• **DOCUMENT TEXT**
------------------------
Apr 11, 2008
Dear Dr. S, Do the following nrtis have any anti viral effect even in the presents of resistance: 3tc,d4t,or fc. I read somewhere that 3tc still retains a .5log anti viral effect even with 184v. Thankyou
Response from Dr. Sherer
Yes. Lamivudine (3TC or epivir) and emtricitabine (FTC or Emtriva) both retain the ability to reduce the viral load by 0.5 log in the presence of their signature mutation, the M184V. This mutation also impairs viral fitness, which appears to have advantages regarding the rapidity of the fall of the CD4 cell count and the degree of viral rebound in patients with virologic failure. For this reason, these drugs are often recycled and used, even in the presence of the M184V.
D4T is a separate issue. D4T and AZT share the same resistance mutations called thymidine analogue mutations or 'TAMS'. A single TAM will not cause a reduction in susceptibility to these two drugs, but multiple mutations, in general three or more, will lead to reduced potency.
You have asked this question without providing the context for the question, and I don't want to create the impression that it is wise to continue to use one drug or a drug regimen in the face of known virologic failure, i.e. a viral load consistently above 50 copies/ml. In general, there are effective second line regimens that can be used to completely suppress the virus in the event of virologic failure and drug resistance to one or more members of the initial drug regimen. These second line regimens are available or are becoming available in most countries of the world.
------------------------
• **MATERIAL PROVIDED**
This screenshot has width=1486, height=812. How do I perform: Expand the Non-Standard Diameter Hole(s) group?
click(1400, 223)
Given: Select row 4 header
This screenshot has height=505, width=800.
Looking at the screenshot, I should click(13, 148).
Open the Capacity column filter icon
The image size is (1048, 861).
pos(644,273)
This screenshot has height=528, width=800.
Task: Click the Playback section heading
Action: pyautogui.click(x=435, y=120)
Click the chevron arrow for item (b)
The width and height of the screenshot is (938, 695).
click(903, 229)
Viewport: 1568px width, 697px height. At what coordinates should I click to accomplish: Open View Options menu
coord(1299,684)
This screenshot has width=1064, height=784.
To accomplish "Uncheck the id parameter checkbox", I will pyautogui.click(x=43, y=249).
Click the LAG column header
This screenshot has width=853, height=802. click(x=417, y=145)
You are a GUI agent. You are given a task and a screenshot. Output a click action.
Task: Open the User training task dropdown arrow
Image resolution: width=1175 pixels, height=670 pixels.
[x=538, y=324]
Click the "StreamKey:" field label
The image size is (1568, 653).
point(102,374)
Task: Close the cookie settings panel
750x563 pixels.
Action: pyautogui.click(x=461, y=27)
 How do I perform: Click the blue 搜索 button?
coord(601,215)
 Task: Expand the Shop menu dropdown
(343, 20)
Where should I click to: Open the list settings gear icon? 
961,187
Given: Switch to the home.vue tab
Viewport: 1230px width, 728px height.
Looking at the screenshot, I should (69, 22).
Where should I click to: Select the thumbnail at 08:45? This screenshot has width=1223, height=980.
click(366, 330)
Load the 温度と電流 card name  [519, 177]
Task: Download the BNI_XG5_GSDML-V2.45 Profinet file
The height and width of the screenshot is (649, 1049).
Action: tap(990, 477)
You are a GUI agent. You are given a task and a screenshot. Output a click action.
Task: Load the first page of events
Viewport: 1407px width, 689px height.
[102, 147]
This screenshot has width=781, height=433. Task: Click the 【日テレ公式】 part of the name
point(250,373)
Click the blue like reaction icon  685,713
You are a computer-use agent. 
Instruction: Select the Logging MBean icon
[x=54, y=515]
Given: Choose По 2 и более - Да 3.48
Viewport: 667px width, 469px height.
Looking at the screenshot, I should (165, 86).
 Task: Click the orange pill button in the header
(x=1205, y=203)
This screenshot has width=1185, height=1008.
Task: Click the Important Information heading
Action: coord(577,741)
------------------------
• **REQUIREMENT 1**
In the exchange about NRTI drug resistance, which mutation is named as the signature mutation of lamivudine and emtricitabine?
• **REQUIREMENT 2**
Resume the exchange about NRTI drug resistance, continuing from its final sentence.

• **ANSWER SPACE 1**
M184V

• **ANSWER SPACE 2**
Therefore, once treatment failure has been established, either by a rising viral load (proving virologic failure) or by a falling CD4 cell count (immunologic failure) or a new HIV-related opportunistic infection (clinical failure), the HAART regimen should be switched immediately to a regimen containing three new drugs (if possible and if available), including one new class of drugs. In most parts of the world where an NNRTI like nevirapine or efavirenz in part of the initial regimen, the new class of drugs in the second line therapy will be a boosted PI.
The evidence is increasing that in the developing world, in which people with HIV are monitored with CD4 cell counts and clinical follow up, but without viral loads, higher level drug resistance to the NRTIs, and particularly with TAMs that developed to AZT or D4T, there is more resistance and a lesser likelihood of any residual activity of AZT or D4T in a second or third line regimen, and reduced likelihood that other second line NRTIs such as abacavir, tenofovir (which is a nucleotide) or didanosine will be fully active.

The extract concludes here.